Ten Common Estate Planning Mistakes
When I help clients plan their estate, there are some issues that keep appearing that deserve mention. Here is a list of 10 issues that I want to bring to your attention:
1) A spouse is not legally entitled to act for another spouse simply because they are married to one another.
2) Telling people what you want to happen with your estate is not sufficient. You can tell people what you want all day. That doesn’t make it legally binding.
3) Joint ownership resolves everything. Wrong! Joint tenancy actually creates more problems in many circumstances. If you own property jointly with others, you might want to reconsider.
4) If you’ve ever thought, “Oh, our family gets along very well. We don’t need an estate plan,” this is actually the first sign that everything is going to unravel!
5) If your existing legal documents are 2 or 3 pages long, trouble is on the horizon! It’s not what’s in the documents but what is missing that causes the most trouble.
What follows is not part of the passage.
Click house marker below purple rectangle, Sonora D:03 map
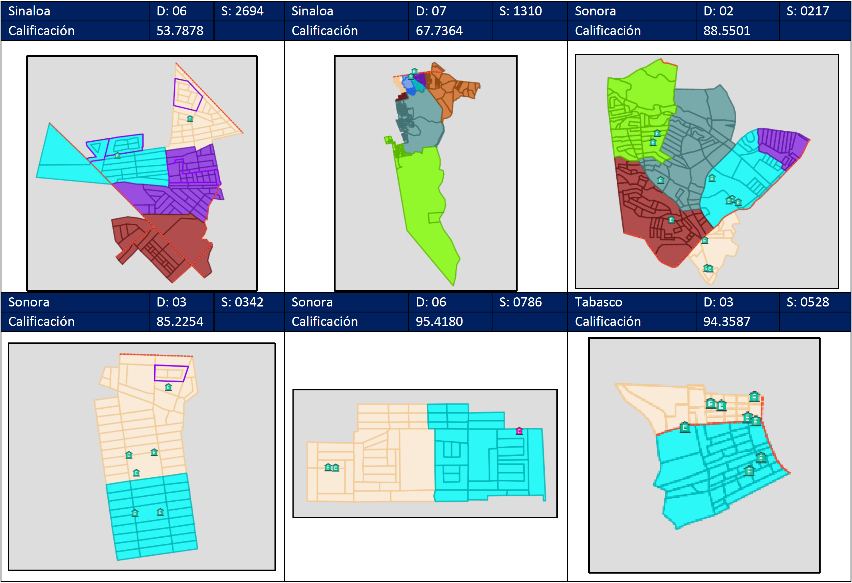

6) People often think they have a living trust when in fact they have a simple will.
7) A “living will” is not the same as a “living trust.” They are two separate legal documents. If you have a living will, we don’t use those anymore in California.
8) A Living Trust is not a device created to avoid creditors and bankruptcy. A trust might offer some protections for your children, but if you are looking to use a trust to hide assets from creditors, that is not your best bet.
9) If your beneficiaries on life insurance policies and other accounts are minors, you might want to reconsider your approach.
10) Adding your children to real estate and bank accounts so they can inherit those assets from you is a dangerous tactic that most people don’t fully understand. Make sure you are aware of all the downsides before adding anyone to your accounts or real estate.